Tenho alguns bons amigos no Japão, a maioria brasileiros. Brasileiros-japoneses. Nisseis, sanseis, nunca sei direito. Amigos dos tempos em que ir a Suzuka todos os anos era um martírio, pelas horas de voo e pelo fuso horário (eu, na verdade, nunca me incomodei tanto; agora, que é duro ir para o Japão, isso é…). Mas era uma viagem que se transformava na melhor de todas assim que avistávamos a turma nos esperando com suas vans no aeroporto de Nagoia. Amáveis, solícitos, parceiros, amigos de verdade e para sempre. Fora o público no autódromo. Não há nada igual no mundo. No universo.

Honda, Toyota, Yamaha, Bridgestone, Mugen, Suzuka, Fuji… Como imaginar a F-1 sem esses nomes? Vocês são demais.

Quando ninguém saiu em socorro da Super Aguri em 2008 achei que a F-1 tinha chegado ao fundo do poço. Um crime, uma demonstração de falta de sensibilidade de todos, uma maldade. Em compensação, testemunhei em Interlagos, acho que em 2006, uma das cenas mais emocionantes de todas que o esporte pode proporcionar. Daquelas que ninguém vê, que não sai nos jornais, que não vai parar nas redes sociais. Não havia redes sociais em 2006, acho. Ainda bem. O mundo era melhor.
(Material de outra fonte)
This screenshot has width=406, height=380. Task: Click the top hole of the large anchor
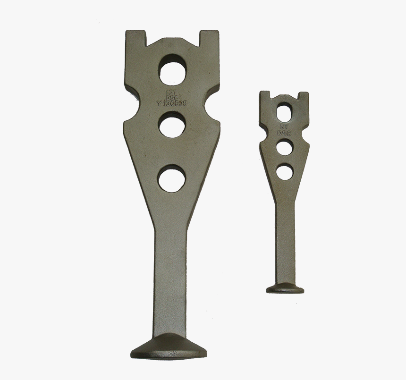coord(173,69)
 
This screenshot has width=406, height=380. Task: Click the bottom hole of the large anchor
coord(171,178)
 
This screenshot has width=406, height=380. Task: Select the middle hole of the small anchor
coord(284,148)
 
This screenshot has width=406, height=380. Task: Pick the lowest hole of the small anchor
coord(284,171)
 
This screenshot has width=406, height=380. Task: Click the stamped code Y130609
coord(172,101)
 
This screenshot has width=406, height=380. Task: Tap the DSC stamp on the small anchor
coord(284,134)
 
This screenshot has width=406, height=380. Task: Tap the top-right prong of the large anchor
coord(209,40)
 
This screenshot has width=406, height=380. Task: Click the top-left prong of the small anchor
coord(265,97)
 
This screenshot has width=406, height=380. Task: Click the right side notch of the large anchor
coord(212,105)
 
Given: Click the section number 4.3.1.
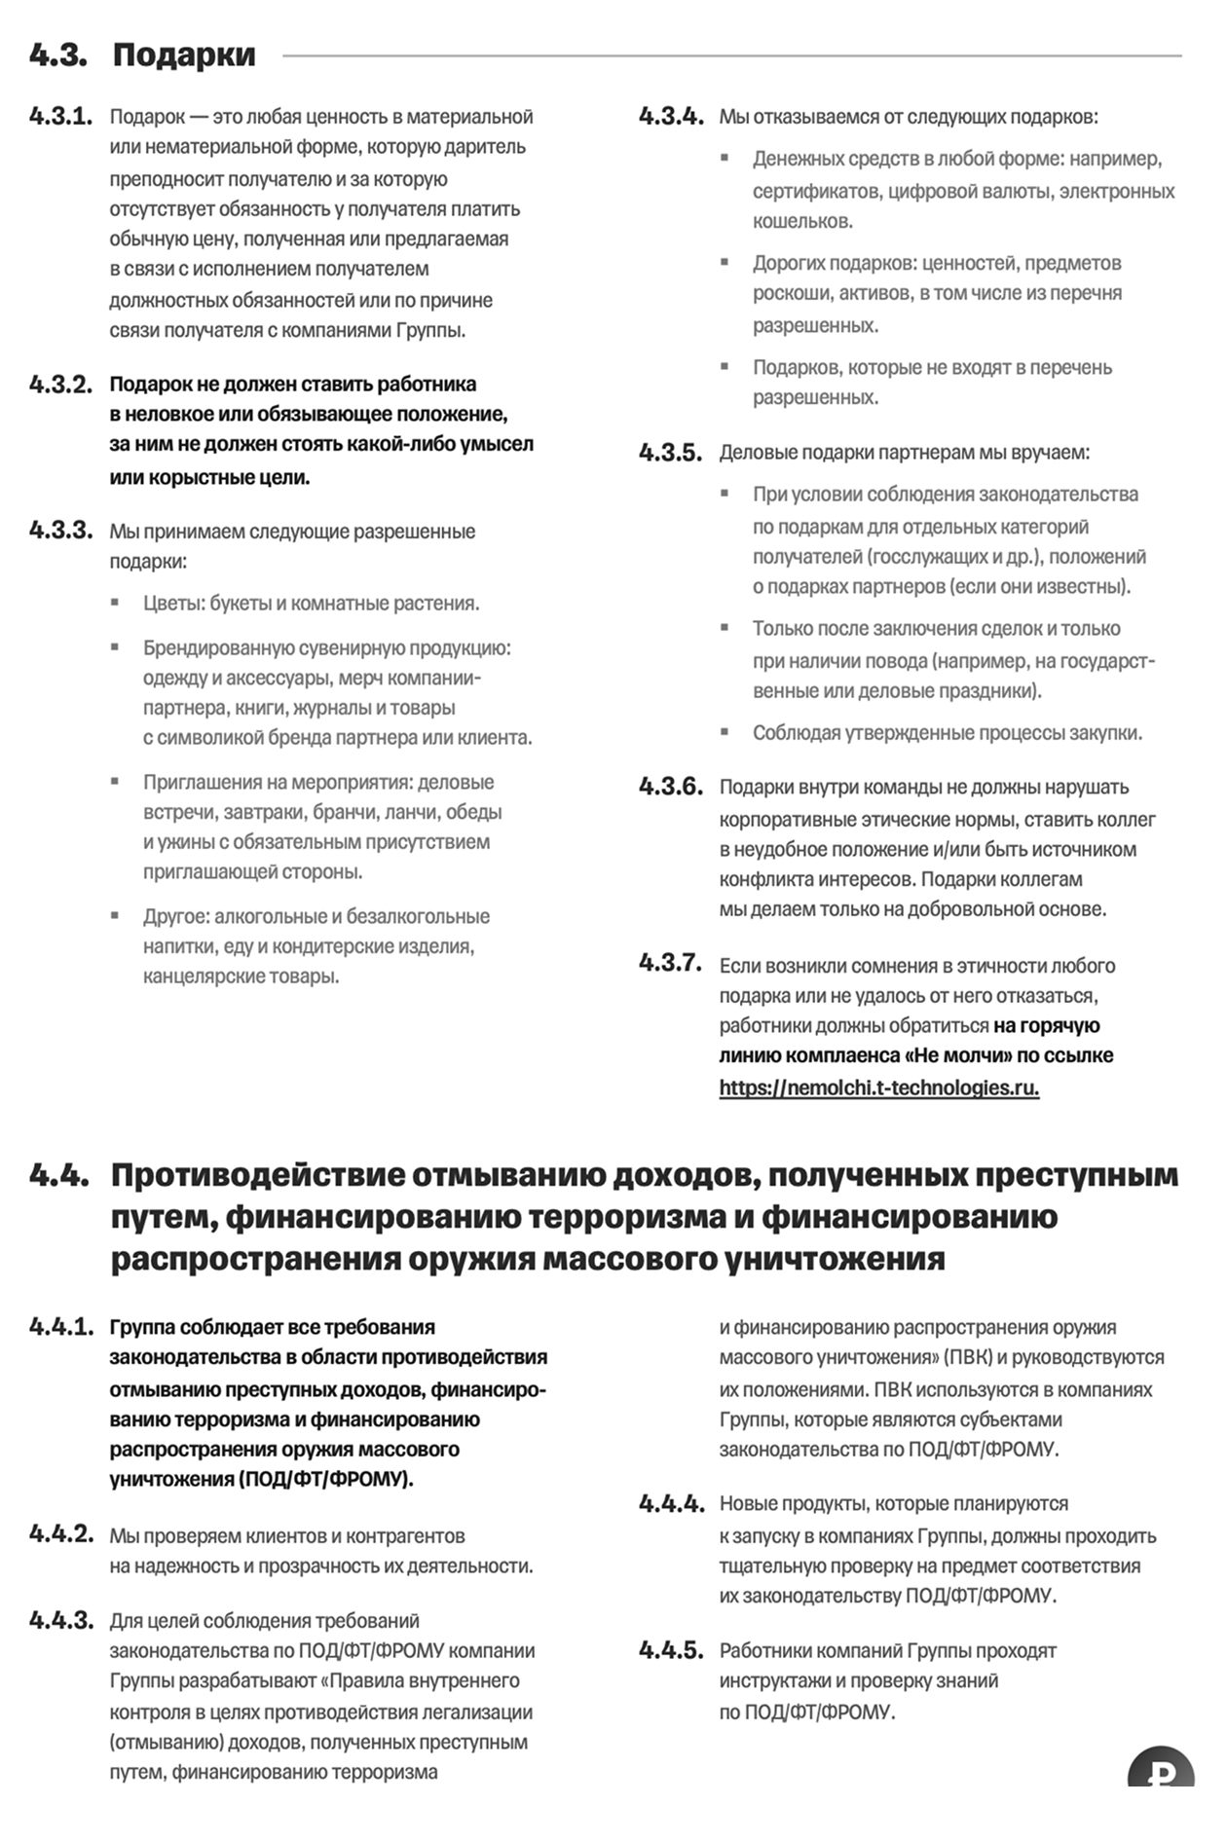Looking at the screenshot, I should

A cena: mecânicos de várias equipes, já de noite, enquanto as coisas eram empacotadas e a temporada chegava ao fim, foram aos boxes do seu time para abrir uma garrafa de champanhe e brindar com os bravos combatentes superagurianos. Um sinal de reconhecimento de todos pelo esforço, pelo empenho, pelo comprometimento. Verdadeiros samurais. Vocês eram bem melhores que essas equipes novas que surgiram depois. Lembra daquele sexto lugar no Canadá em 2007? Pois é, eu lembro.

Bem, o fato é que você foi acabar nos Estados Unidos. E levou para lá a mesma alegria e dedicação de sempre. Outro dia aí ganhou uma corrida em Long Beach. Vibrei.

E ia ganhar domingo passado em São Paulo. Perdeu na última curva depois de uma batalha sangrenta nas voltas derradeiras que me fizeram assistir àquilo tudo de pé na TV, gritando e cerrando os pulsos a cada tentativa frustrada de te passarem. Vai, Taku, segura mais essa, japa dos infernos!

Não deu. Nós, ocidentais, ficaríamos arrasados e emburrados se estivéssemos no seu lugar. E inconformados e ressentidos. Colocaríamos a culpa em alguém. Você, não. Você, primeiro, aplaudiu seu adversário mal cruzou a linha de chegada. Ainda dentro do carro, coisa linda. E foi com um largo sorriso que saiu do cockpit, foi com enorme sinceridade que abraçou o vencedor, foi com autêntica felicidade que recebeu seu troféu.

Vocês são diferentes, com seus olhinhos puxados e sua maneira de viver. Talvez a gente nunca entenda. Eu mesmo, que me acho um sabichão, não entendo muita coisa de vocês.

Mas respeito tudo, cada gesto, cada decisão.